Mit der Entführung von Arbeitgeberpräsident Hanns Martin Schleyer begann vor knapp 30 Jahren der Höhepunkt des RAF-Terrors. Schicksalsfragen standen an in jener Zeit, buchstäblich. Die dringlichste lautete: Wie erpressbar ist der Staat?

Wenige Tage noch, dann jährt sich der Beginn der Entführung von Arbeitgeberpräsident Hanns Martin Schleyer zum 30. Mal. Dann werden die Bilder wieder hochkommen von der Hochphase des Terrors der RAF. Bilder des Schreckens sind das, die sich in das kollektive Gedächtnis eingebrannt haben, von jenen 45 Tagen im Herbst 1977, die wenig später schon der Deutsche Herbst genannt werden. Es ist unlängst ein müßiger Streit darüber entstanden, wie, nach den Maßstäben der politischen Korrektheit, rhetorisch sinnvoll dieser Begriff wohl war. Deutscher Herbst: verharmlosend, theatralisch aufgeladen bloß? Oder doch von angemessener Bedeutungsschwere kündend, weil ein Land damals – wenig mehr als 30 Jahre nach seinem totalen Zusammenbruch übrigens – sich abermals in seinen demokratischen Grundfesten erschüttert sah. Ja, es ging um Deutschland, in diesem Herbst.

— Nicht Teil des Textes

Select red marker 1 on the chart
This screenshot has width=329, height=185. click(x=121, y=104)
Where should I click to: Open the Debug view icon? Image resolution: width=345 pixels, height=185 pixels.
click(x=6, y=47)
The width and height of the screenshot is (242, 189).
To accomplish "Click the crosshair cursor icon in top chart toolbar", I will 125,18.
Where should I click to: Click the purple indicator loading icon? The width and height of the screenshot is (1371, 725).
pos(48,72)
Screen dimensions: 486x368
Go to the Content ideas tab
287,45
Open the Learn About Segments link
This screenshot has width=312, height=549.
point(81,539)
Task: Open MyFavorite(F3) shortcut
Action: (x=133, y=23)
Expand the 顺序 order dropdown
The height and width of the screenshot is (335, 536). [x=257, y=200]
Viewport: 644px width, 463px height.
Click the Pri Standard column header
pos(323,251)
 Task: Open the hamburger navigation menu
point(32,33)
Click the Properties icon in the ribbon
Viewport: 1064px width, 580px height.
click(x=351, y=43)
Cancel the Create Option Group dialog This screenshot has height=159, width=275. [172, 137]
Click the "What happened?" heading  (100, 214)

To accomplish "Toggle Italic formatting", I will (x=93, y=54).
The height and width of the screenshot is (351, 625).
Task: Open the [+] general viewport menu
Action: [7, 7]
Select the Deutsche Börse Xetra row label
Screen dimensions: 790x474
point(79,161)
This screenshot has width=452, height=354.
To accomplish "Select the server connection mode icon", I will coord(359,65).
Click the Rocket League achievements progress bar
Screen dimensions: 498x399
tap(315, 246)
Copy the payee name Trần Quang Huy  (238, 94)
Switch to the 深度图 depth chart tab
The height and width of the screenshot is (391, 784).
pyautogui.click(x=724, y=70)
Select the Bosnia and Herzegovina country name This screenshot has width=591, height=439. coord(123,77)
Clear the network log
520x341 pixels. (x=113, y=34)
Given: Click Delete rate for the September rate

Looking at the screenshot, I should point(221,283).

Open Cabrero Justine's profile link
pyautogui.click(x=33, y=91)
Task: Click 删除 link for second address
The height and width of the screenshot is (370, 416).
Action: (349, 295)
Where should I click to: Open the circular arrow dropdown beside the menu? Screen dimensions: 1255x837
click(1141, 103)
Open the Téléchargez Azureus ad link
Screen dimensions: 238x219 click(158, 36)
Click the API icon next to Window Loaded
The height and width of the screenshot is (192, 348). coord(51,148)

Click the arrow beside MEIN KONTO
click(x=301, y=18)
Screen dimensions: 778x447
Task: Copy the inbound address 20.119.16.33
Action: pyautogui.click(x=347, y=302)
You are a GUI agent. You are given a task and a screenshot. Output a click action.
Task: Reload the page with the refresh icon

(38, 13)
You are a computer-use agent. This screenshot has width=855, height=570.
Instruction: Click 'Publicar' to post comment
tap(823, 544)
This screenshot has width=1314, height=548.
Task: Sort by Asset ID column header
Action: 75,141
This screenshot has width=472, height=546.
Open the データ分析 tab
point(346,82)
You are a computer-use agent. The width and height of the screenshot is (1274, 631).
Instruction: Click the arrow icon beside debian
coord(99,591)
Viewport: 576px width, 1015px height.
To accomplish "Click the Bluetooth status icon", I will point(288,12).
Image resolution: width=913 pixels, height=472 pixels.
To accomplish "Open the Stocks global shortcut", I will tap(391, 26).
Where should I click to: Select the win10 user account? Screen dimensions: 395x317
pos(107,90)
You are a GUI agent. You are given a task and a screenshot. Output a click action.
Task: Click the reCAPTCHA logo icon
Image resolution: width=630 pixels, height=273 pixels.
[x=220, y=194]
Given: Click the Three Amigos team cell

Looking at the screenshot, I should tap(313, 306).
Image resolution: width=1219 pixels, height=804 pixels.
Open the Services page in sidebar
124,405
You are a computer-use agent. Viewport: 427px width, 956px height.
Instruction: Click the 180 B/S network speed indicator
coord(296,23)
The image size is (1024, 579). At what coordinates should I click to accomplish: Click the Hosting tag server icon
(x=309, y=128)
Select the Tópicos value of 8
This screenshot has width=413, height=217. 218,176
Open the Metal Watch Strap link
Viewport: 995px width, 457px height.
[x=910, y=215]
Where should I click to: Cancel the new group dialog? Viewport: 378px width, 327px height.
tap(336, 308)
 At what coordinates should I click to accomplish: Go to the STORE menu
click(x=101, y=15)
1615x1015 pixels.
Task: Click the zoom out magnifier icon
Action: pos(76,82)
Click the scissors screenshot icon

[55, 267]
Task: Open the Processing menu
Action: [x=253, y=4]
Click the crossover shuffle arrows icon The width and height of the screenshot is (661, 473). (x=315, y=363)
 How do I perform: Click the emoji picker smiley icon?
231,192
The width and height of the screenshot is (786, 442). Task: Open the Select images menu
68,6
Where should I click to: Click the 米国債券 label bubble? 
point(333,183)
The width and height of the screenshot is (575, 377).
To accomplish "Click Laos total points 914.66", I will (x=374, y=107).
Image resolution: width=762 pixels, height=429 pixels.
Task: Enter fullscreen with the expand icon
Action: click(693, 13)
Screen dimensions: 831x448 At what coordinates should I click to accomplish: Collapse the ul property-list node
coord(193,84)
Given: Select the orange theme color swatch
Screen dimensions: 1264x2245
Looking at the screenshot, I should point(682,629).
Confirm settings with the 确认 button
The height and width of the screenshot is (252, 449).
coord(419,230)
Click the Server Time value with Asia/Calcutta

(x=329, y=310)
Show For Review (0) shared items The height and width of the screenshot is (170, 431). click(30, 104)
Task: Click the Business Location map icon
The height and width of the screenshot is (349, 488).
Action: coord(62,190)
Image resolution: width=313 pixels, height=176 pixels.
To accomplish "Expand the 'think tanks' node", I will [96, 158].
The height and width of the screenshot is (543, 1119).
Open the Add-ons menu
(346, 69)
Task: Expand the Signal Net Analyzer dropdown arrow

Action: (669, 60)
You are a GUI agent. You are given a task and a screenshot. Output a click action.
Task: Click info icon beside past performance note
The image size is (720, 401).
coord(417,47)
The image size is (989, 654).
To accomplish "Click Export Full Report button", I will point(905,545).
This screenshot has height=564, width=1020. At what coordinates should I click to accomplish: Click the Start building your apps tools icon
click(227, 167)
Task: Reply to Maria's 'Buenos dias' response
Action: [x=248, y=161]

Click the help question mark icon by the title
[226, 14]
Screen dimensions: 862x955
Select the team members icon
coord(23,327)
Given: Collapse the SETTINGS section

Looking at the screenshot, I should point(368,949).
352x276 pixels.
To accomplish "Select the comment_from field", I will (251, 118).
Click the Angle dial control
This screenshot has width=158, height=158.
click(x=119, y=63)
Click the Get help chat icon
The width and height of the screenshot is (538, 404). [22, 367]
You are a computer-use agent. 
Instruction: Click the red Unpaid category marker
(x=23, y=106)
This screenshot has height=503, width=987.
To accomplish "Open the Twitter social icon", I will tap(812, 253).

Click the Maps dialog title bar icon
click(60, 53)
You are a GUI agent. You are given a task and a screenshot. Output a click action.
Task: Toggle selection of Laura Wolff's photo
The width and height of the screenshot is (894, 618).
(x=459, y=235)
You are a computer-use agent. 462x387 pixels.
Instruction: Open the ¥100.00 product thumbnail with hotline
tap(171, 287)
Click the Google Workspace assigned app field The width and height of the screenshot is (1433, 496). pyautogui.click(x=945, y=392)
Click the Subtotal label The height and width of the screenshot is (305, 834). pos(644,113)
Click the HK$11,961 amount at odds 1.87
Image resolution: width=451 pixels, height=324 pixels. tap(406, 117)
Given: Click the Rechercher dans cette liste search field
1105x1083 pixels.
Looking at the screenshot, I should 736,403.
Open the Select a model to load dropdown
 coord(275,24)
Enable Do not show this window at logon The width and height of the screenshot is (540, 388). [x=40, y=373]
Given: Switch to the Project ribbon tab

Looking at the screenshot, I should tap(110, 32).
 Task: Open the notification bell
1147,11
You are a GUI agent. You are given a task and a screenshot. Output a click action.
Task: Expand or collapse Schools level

Schicksalsfragen standen an in jener Zeit, buchstäblich. Die am dringlichsten zu beantwortende aber lautete: Wie erpressbar ist der Staat? In einem in jeder Hinsicht bemerkenswerten Interview mit der Wochenzeitung „Die Zeit“ hat nun der frühere Bundeskanzler Helmut Schmidt die Beweggründe für sein damaliges Handeln dargelegt. Es galt eine überzeugende Antwort darauf zu geben, und sachdienliche Anweisungen dafür fanden sich seinerzeit weder im Grundgesetz noch in der Bibel, im Koran oder in der Thora, wie Schmidt nun sagt. Das Interview ist ein Dokument von zeitgeschichtlicher Bedeutung, geradezu eine Blaupause für das verantwortungsethische Handeln eines Staates, der sich in einer Extremsituation befindet. Denn die Antwort von damals lautet: Der Staat darf sich nicht erpressbar machen. Es war 1977, im Deutschen Herbst, als diese eherne Regel aufgestellt wurde. Spät erst. Sie gilt noch heute.

Der Staat darf sich nicht erpressbar machen. Wie leicht lässt sich so etwas sagen, und wie schwer ist es, sich an das Gesagte zu halten. Das Undenkbare denken, sich dann aber auf das Machbare beschränken und das Interesse des in seiner Existenz bedrohten Staates über das Interesse des vom Tode bedrohten Individuums zu stellen – das war die Maxime des damaligen Bundeskanzlers. Schmidt, der Atheist, kam in jenen Tagen des Zweifelns zu der fast lutherischen Erkenntnis: Hier stehe ich, ich kann nicht anders.

Es gehört zu der persönlichen Tragik Helmut Schmidts, dass er damit die Ermordung Hanns Martin Schleyers in Kauf nehmen musste. Das hört sich fast an wie die Tragik eines Mannes, der zur falschen Zeit am falschen Ort war. Das Gegenteil aber ist richtig: Kanzler Schmidt war am richtigen Platz, er hat im Interesse des Landes beispielgebend gehandelt.

„Mitschuldig“ am Tod Schleyers sei er, so hat Schmidt es im „Zeit“-Interview benannt, doch es ist eine Schuld, für die von außen Sühne ernsthaft niemand verlangen kann. „Mitschuldig“, wahrscheinlich ist das Ausdruck für die Erkenntnis, wie nah Macht und Ohnmacht bisweilen nebeneinander liegen. Und wahrscheinlich hat der Ex-Kanzler sein verantwortungsethisches Handlungsgerüst mit dieser Erkenntnis sogar noch stabilisiert. So etwas geht nur, wenn die nach außen hin demonstrierte Härte von einer inneren Prinzipienfestigkeit begleitet wird. Zwei Jahre zuvor, nach dem Überfall der RAF auf die deutsche Botschaft in Stockholm, hatten Schmidt und seine Frau Loki im Kanzleramt eine Notiz hinterlegen lassen, dass im Fall einer Entführung für sie keine Sonderrechte gelten dürften. In einem derartigen Fall hätte ein anderer an seiner statt sich „mitschuldig“ machen müssen, um zu dokumentieren, dass der Staat nicht erpressbar ist.

Der Terror hat sich gewandelt. Er kommt heute aus einer anderen Richtung als vor 30 Jahren, lauert an anderen Plätzen. Die Verletzlichkeit moderner Gesellschaften ist nach wie vor enorm. Sie wächst mit der Skrupellosigkeit der Täter. Was das Terror-Handwerk angeht, war die RAF erst der Anfang. Die Lehren von damals aber haben Bestand: Im Kampf gegen den Terror übersteht der Staat auch Ohnmachtsphasen, wenn die Ohnmacht nicht beliebig daherkommt.